**The task:** The task calls for the line containing "Where should I" and all later lines, through the end of the entries below, to be set down exactly and without pictures.

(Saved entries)
+++++

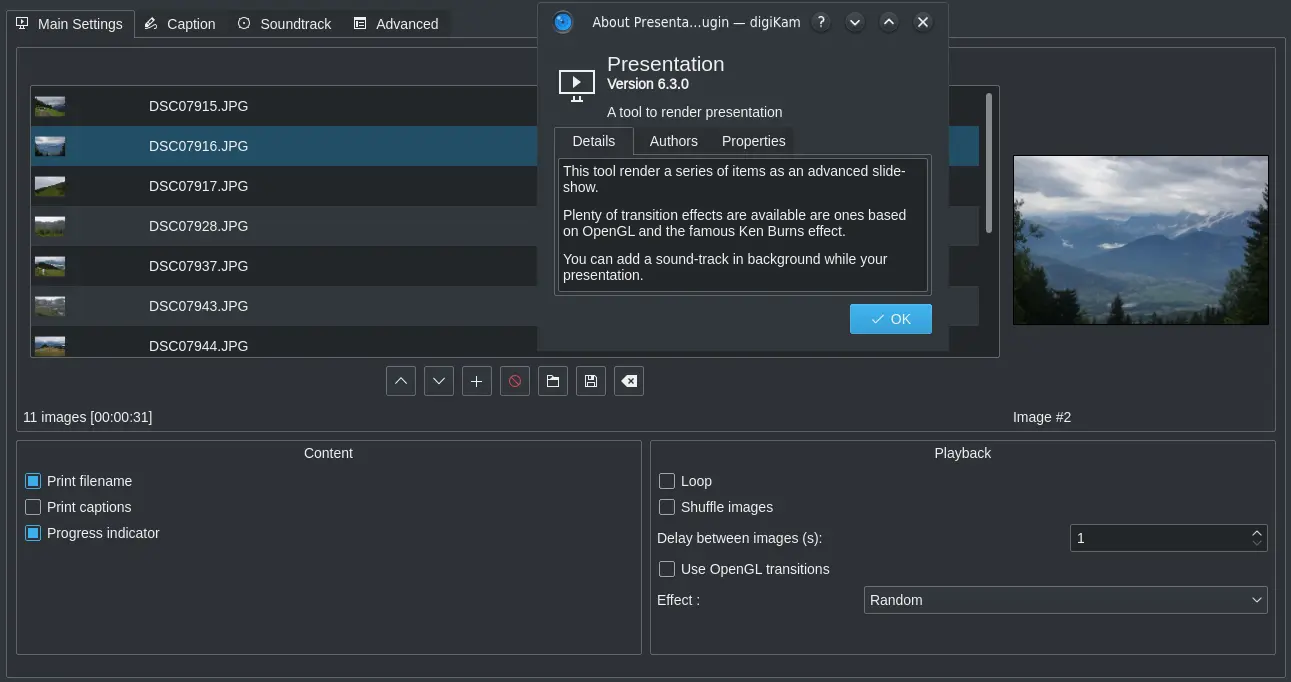The image size is (1291, 682).
Task: Increase delay between images with the stepper
Action: coord(1256,532)
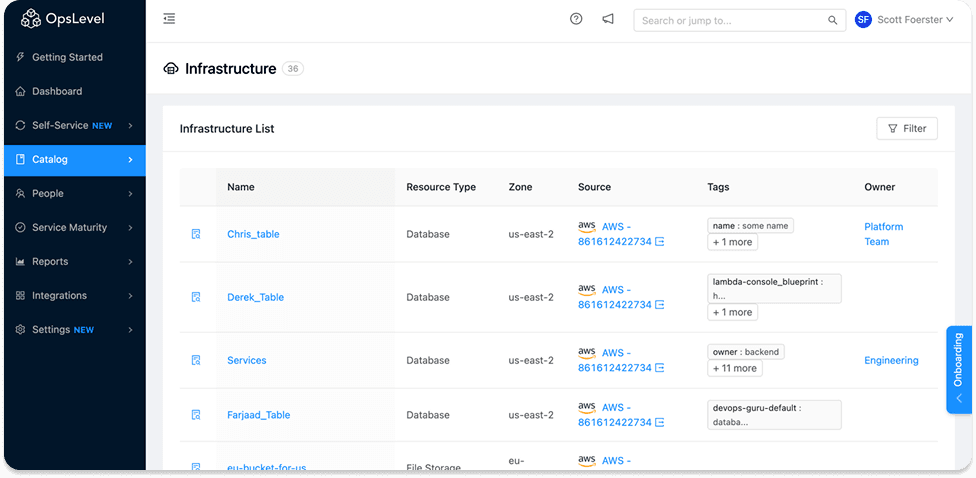This screenshot has height=478, width=976.
Task: Click the external link icon in Chris_table source
Action: (x=660, y=242)
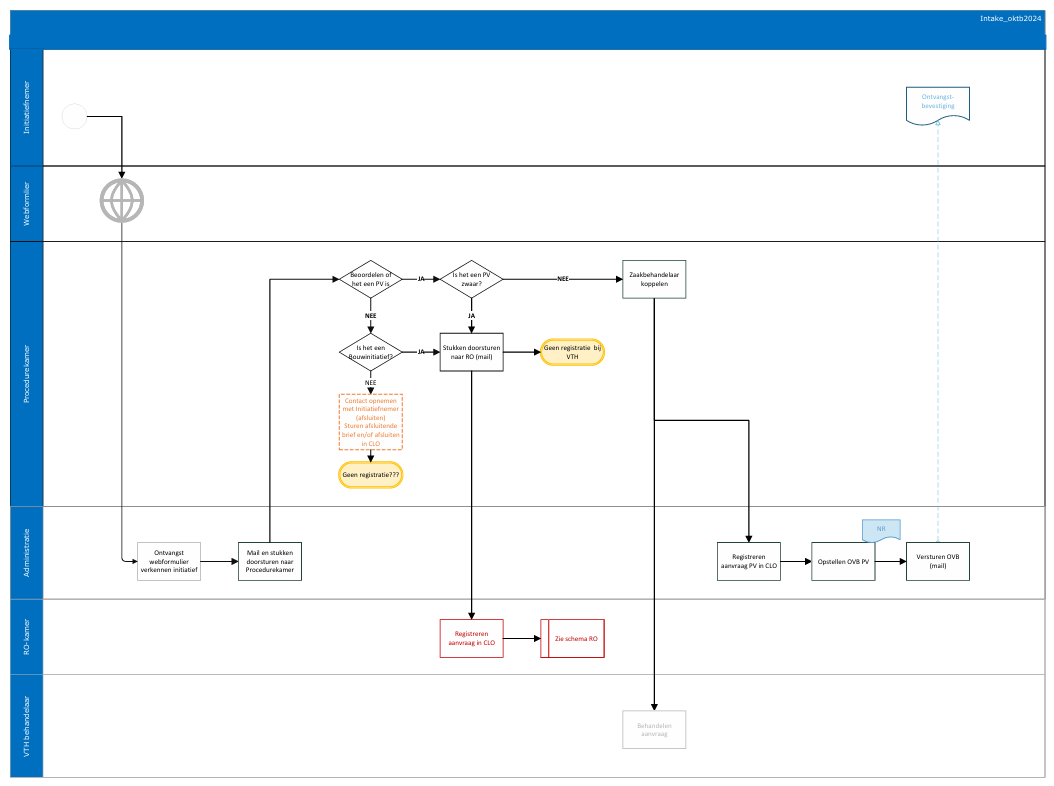Click the 'Stukken doorsturen naar RO (mail)' box
1054x786 pixels.
pos(471,352)
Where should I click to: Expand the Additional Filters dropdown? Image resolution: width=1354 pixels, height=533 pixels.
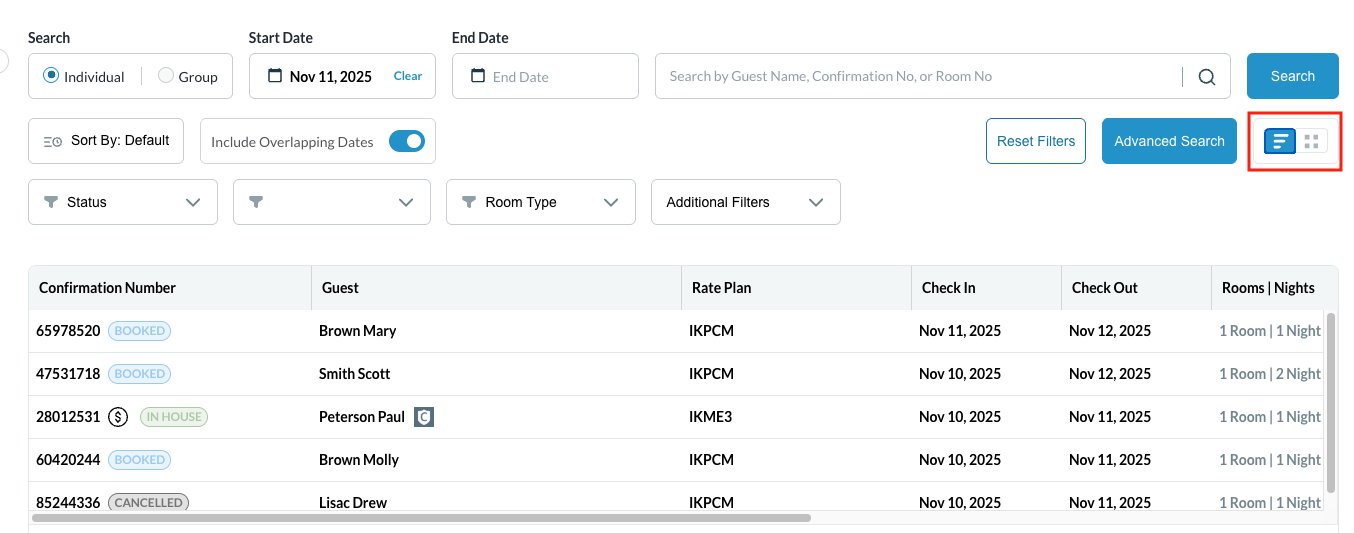745,202
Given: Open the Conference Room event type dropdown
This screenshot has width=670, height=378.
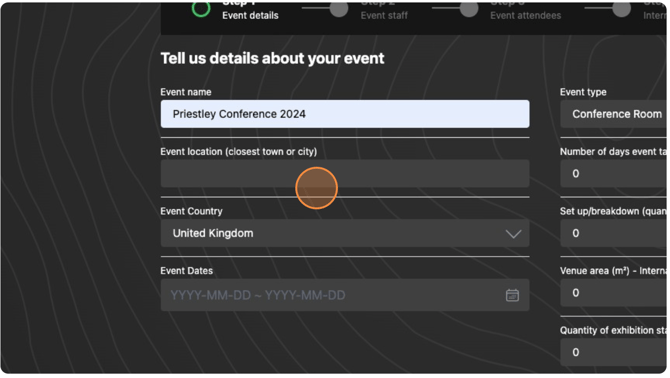Looking at the screenshot, I should [615, 114].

+++++

**Task answer:**
Where should I click to: Expand the Additional Filters dropdown? Image resolution: width=1354 pixels, height=533 pixels.
745,202
Given: Open the Conference Room event type dropdown
This screenshot has width=670, height=378.
Looking at the screenshot, I should [615, 114].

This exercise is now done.